[Provided material]
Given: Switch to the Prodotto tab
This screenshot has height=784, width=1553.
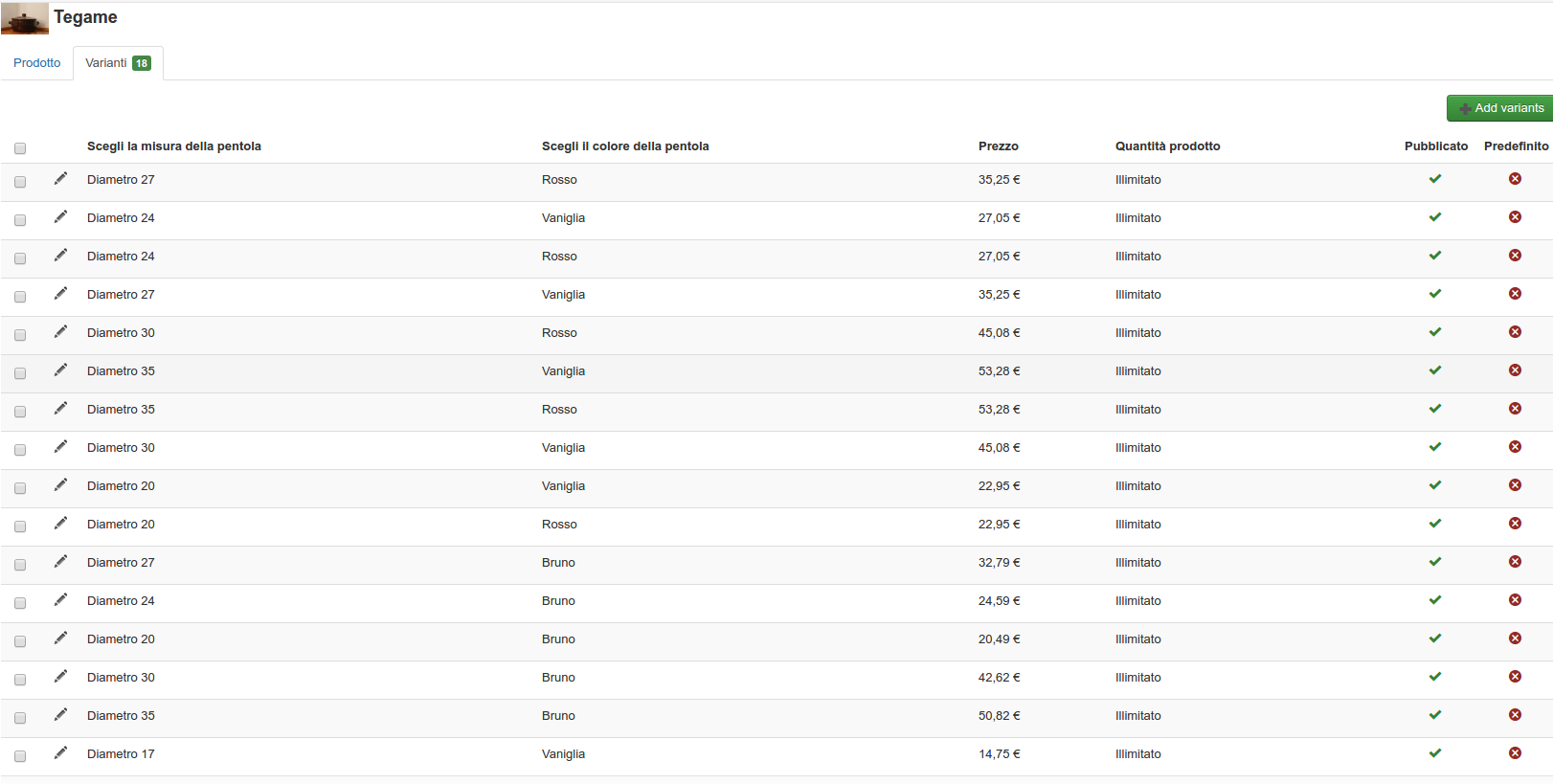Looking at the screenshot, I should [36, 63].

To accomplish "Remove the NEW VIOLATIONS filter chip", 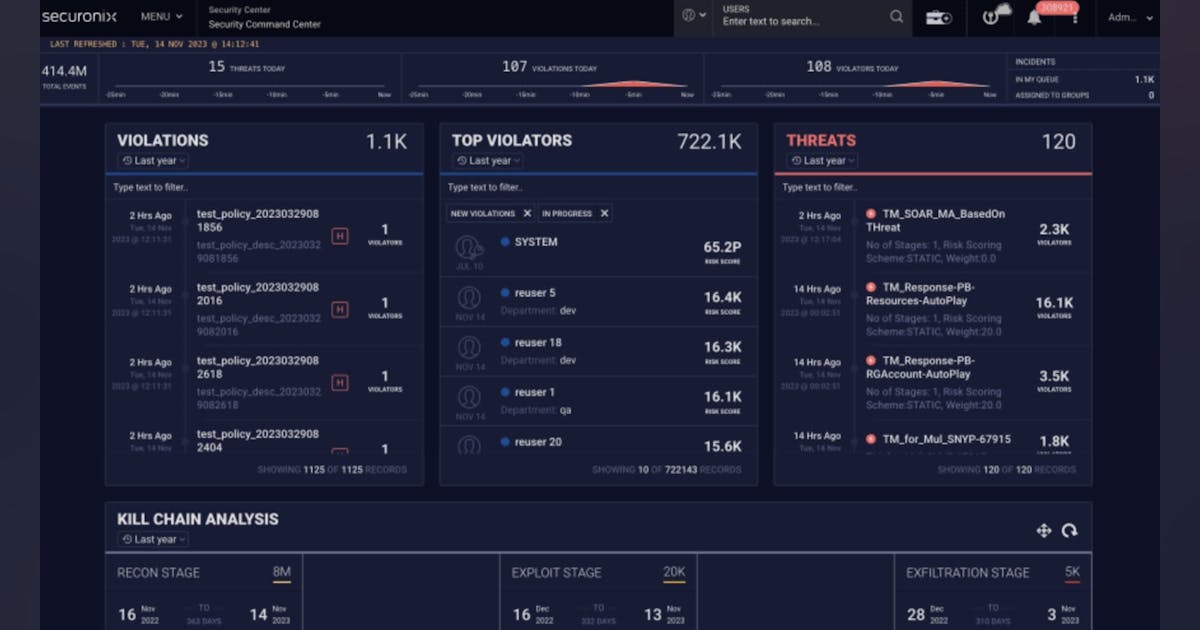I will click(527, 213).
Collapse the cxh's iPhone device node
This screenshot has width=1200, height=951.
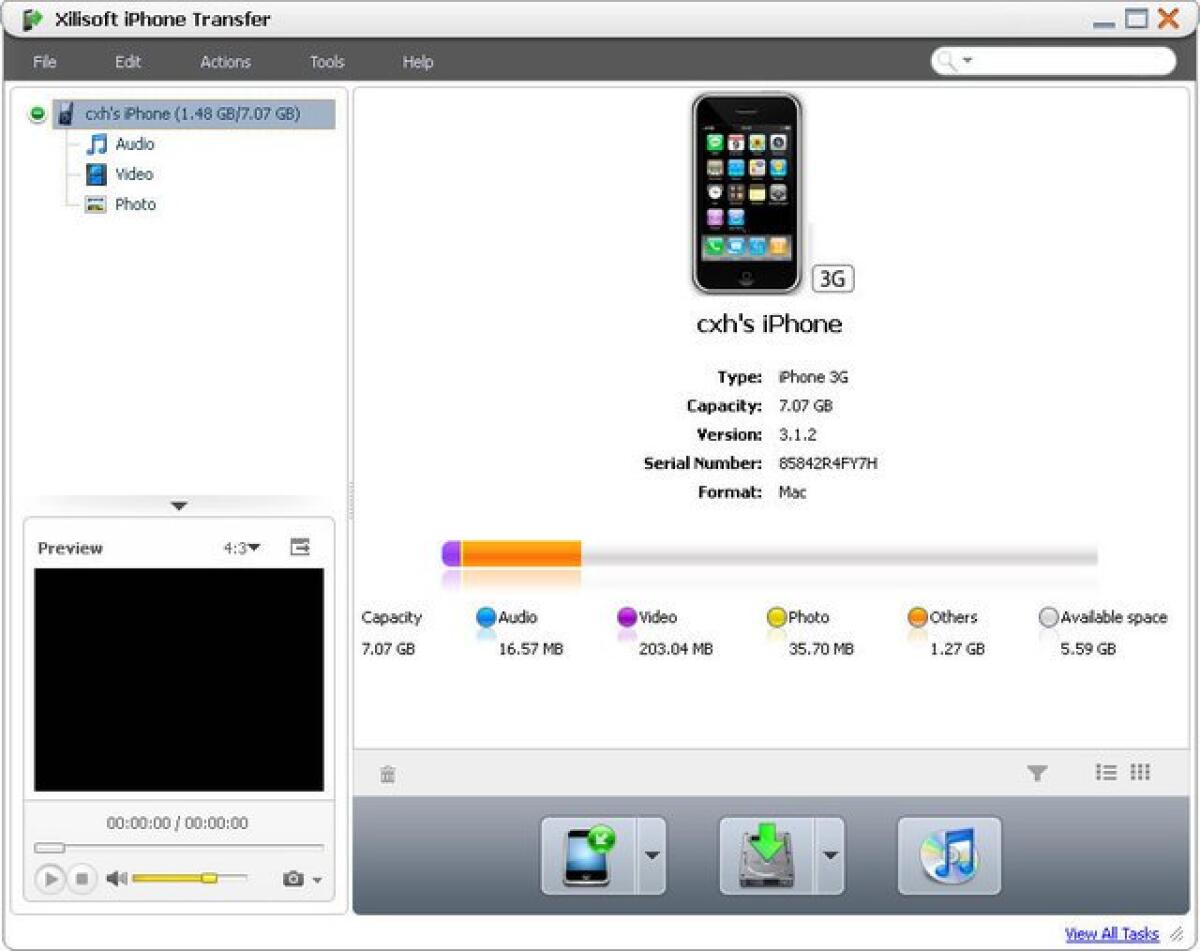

[Task details] Output only the lines from the one that contains "Collapse the cxh's iPhone device node" to the end of the entries above, both end lines included, and drop the pictures.

[Response to the task]
Collapse the cxh's iPhone device node
This screenshot has width=1200, height=951.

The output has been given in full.